Она оживляется:- Сынки, по гривне пучок.
— Нэ надо, мы шутэм, у нас есть целая машина, — смеются они.
Подхожу к ней:- Продайте лук.
— Гривна за пучок, — неуверенно говорит она.
— А сколько у вас его?
— Десять пучков наберу.
— Давайте все.
— Вы, правда, купите?
— Люблю я его, а он у вас, такой свежий.
— Так только сорвала. Он без нитратов, сынок, — оживляется она. Я верю ей, а вот столько лука, конечно, мне не нужно, засохнет в холодильнике. А, пусть сохнет!
— Мужчина, — оживляются кавказцы, — зачэм такой плахой бэрёшь, посмотры какой кароший у нас.

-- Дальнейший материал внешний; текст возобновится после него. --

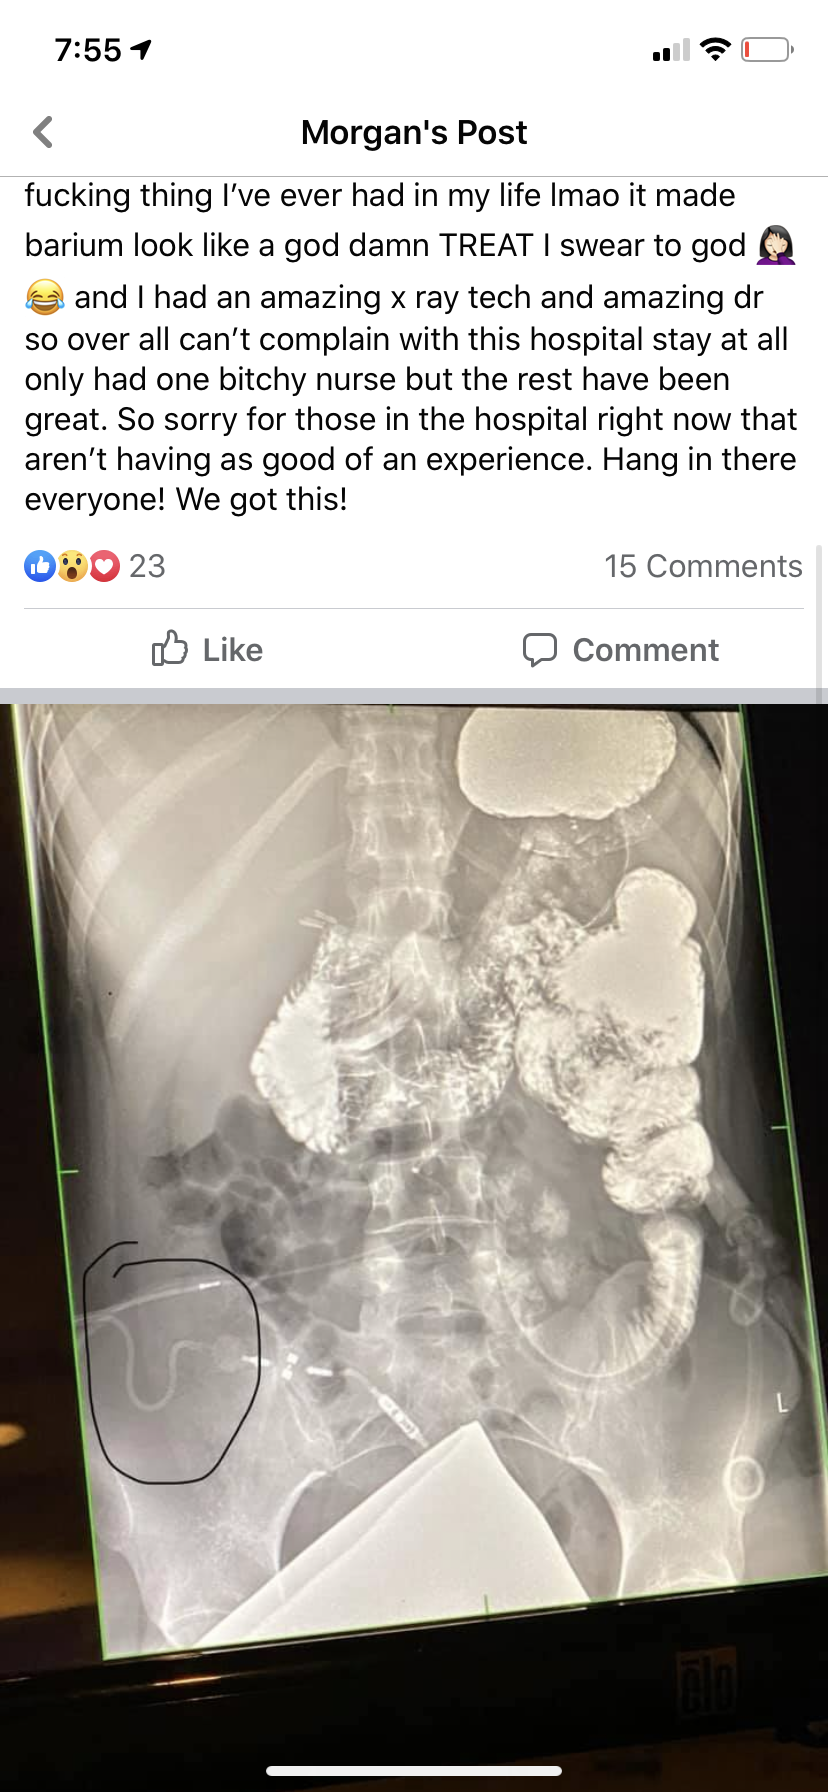This screenshot has height=1792, width=828.
Task: View the 23 reactions count
Action: pos(147,566)
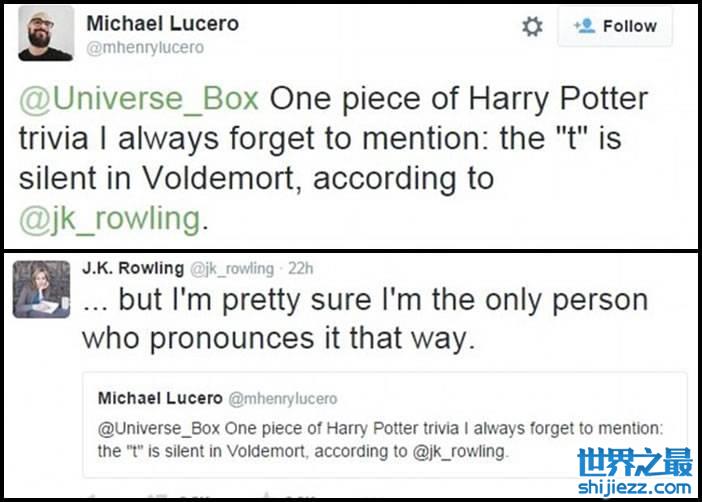702x502 pixels.
Task: Open the gear settings icon on the tweet
Action: pos(533,28)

— От него нитратами за версту прёт, — я сплёвываю на пол.
— Зачэм, обижаешь?
— Обидишь вас, — отворачиваюсь и ухожу.
Женщина бегом семенит с рынка, боится, что я передумаю, а в моей душе как море разливается горечь, до чего довели народ, почему так? Ведь неплохие, в общем, люди, работящие, горы свернуть могут. Может, душу испортили? Чем? Верой, что ты раб? Очень похоже — мысли проносятся в голове, как камни с горы, как хочется всё перевернуть, вытряхнуть «мусор», навести порядок.